» **Short problem**
Copy the data engineer/scientist responsibilities text below word for word, from start to finish.

» **Page extract**

»»

Data Engineer/Scientist
Confidential
Responsibilities:
- Visualized the time series data and detected production flow and abnormal patterns in Python.
- Conducted data cleaning, imputed missing values to improve the consistency the data.
- Conducted pre-processing of the data due to its influence on the accuracy on the demand forecasting, which involved removing outliers from the historical data by smoothing and Hampel filter. And, also simply replaced values that coincided with non-working holidays, as these samples were unnecessary outliers in the series, which can potentially harm the fitting process of the forecasting models.
- Performed EDA using PySpark and Tableau, accessing the data from cloud data lakes like Azure & AWS.
- Performed aggregation on the data, on daily basis and the hierarchical categorization of the data.
- Reduced Operating cost significantly by decreasing the inconsistency in master data during the first year by matching the old products with the new products and using the inventory on hand.
- Performed Double Seasonal Exponential Smoothing due to dual seasonality in the data.

««

» **Material**
»»

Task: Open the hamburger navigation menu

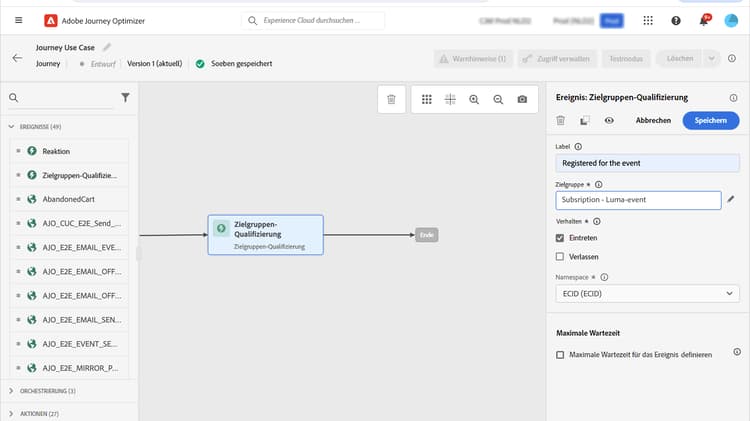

««

» **The reply**
Data Engineer/Scientist
Confidential
Responsibilities:
- Visualized the time series data and detected production flow and abnormal patterns in Python.
- Conducted data cleaning, imputed missing values to improve the consistency the data.
- Conducted pre-processing of the data due to its influence on the accuracy on the demand forecasting, which involved removing outliers from the historical data by smoothing and Hampel filter. And, also simply replaced values that coincided with non-working holidays, as these samples were unnecessary outliers in the series, which can potentially harm the fitting process of the forecasting models.
- Performed EDA using PySpark and Tableau, accessing the data from cloud data lakes like Azure & AWS.
- Performed aggregation on the data, on daily basis and the hierarchical categorization of the data.
- Reduced Operating cost significantly by decreasing the inconsistency in master data during the first year by matching the old products with the new products and using the inventory on hand.
- Performed Double Seasonal Exponential Smoothing due to dual seasonality in the data.